__WRITTEN PROBLEM 1__
Using the Node.js file-path thread, decide whether each statement agrees with it: (a) the first suggested fix puts a forward slash at the start of the relative path; (b) with path.join() the caller must add trailing slashes by hand; (c) one poster calls every answer so far fully correct. For each, give yes or no and quote the deciding words.
__WRITTEN PROBLEM 2__
Write the next part of the Node.js file-path thread, starting after its final sentence.

How do I write this to go back up the parent 2 levels to find a file?
fs.readFile(__dirname + 'foo.bar');
Try this:
fs.readFile(__dirname + '/../../foo.bar');
Note the forward slash at the beginning of the relative path.
Use path.join http://nodejs.org/docs/v0.4.10/api/path.html#path.join
var path = require("path"),
fs = require("fs");
fs.readFile(path.join(__dirname, '..', '..', 'foo.bar'));
path.join() will handle leading/trailing slashes for you and just do the right thing and you don't have to try to remember when trailing slashes exist and when they dont.
I know it is a bit picky, but all the answers so far are not quite right.
The point of path.join() is to eliminate the need for the caller to know which directory separator to use (making code platform agnostic).

__DATA SEGMENT__
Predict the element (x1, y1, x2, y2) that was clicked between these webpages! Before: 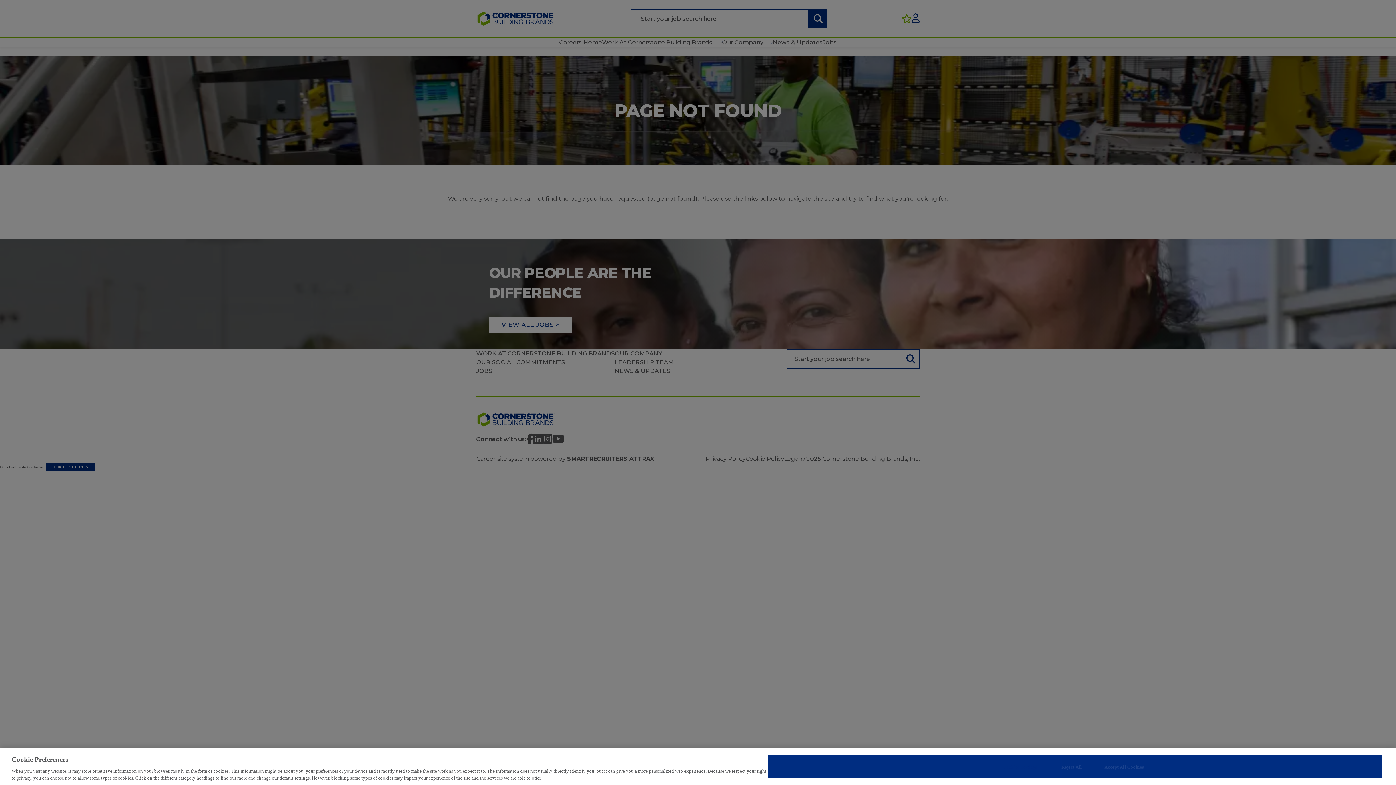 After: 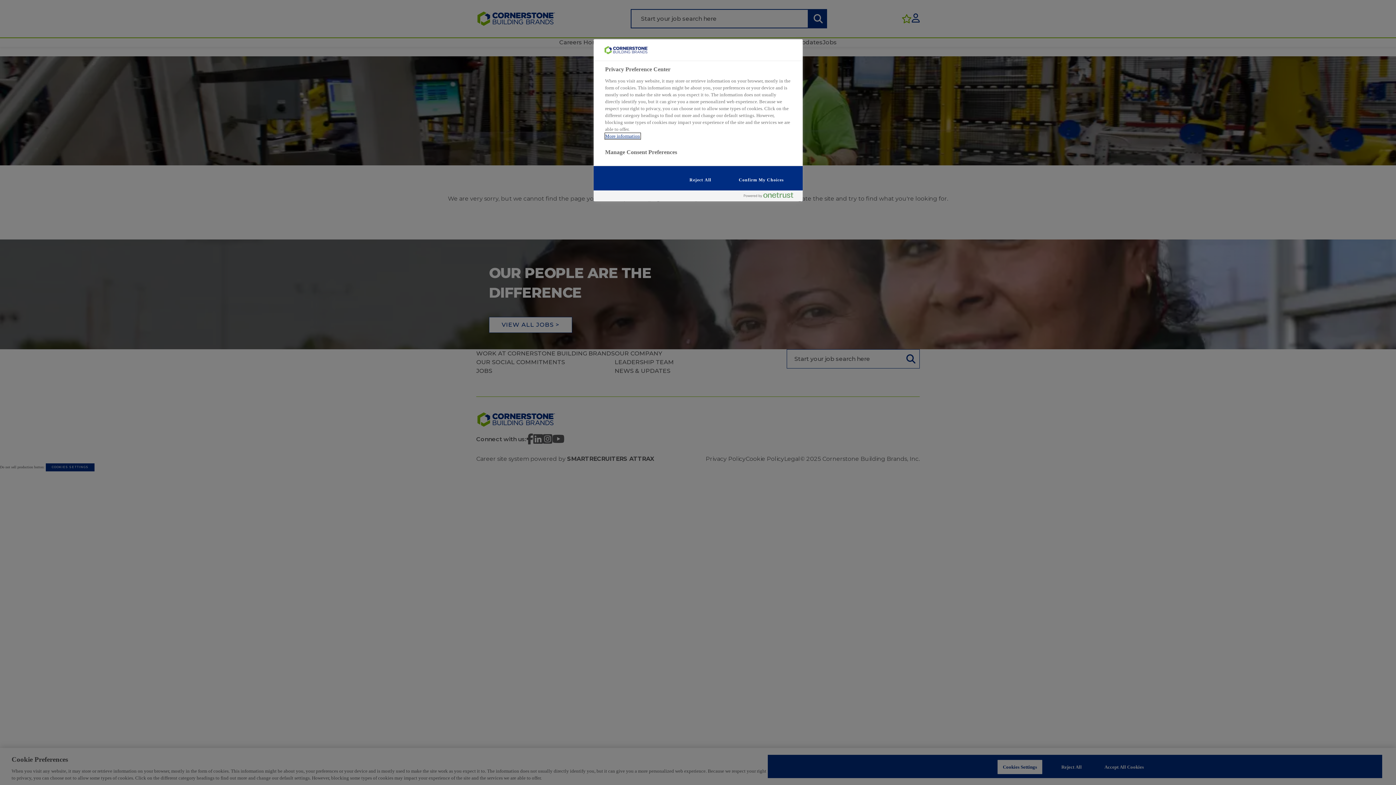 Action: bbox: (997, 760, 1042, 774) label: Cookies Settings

__FINAL ANSWER 1__
(a) Yes: "Note the forward slash at the beginning of the relative path."
(b) No: "path.join() will handle leading/trailing slashes for you"
(c) No: "all the answers so far are not quite right."

__FINAL ANSWER 2__
Technically the correct answer would be something like:
var path = require("path");
fs.readFile(path.join(__dirname, '..', '..', 'foo.bar'));
I would have added this as a comment to Alex Wayne's answer but not enough rep yet!
EDIT: as per user1767586's observation
The easiest way would be to use path.resolve:
path.resolve(__dirname, '..', '..');
Looks like you'll need the path module. (path.normalize in particular)
var path = require("path"),
fs = require("fs");
fs.readFile(path.normalize(__dirname + "/../../foo.bar"));
If another module calls yours and you'd still like to know the location of the main file being run you can use a modification of #Jason's code:
var path = require('path'),
__parentDir = path.dirname(process.mainModule.filename);
fs.readFile(__parentDir + '/foo.bar');
That way you'll get the location of the script actually being run.
If you not positive on where the parent is, this will get you the path;
var path = require('path'),
__parentDir = path.dirname(module.parent.filename);
fs.readFile(__parentDir + '/foo.bar');
You can use
path.join(__dirname, '../..');
this will also work:
fs.readFile(`${__dirname}/../../foo.bar`);
i'm running electron app and i can get the parent folder by path.resolve()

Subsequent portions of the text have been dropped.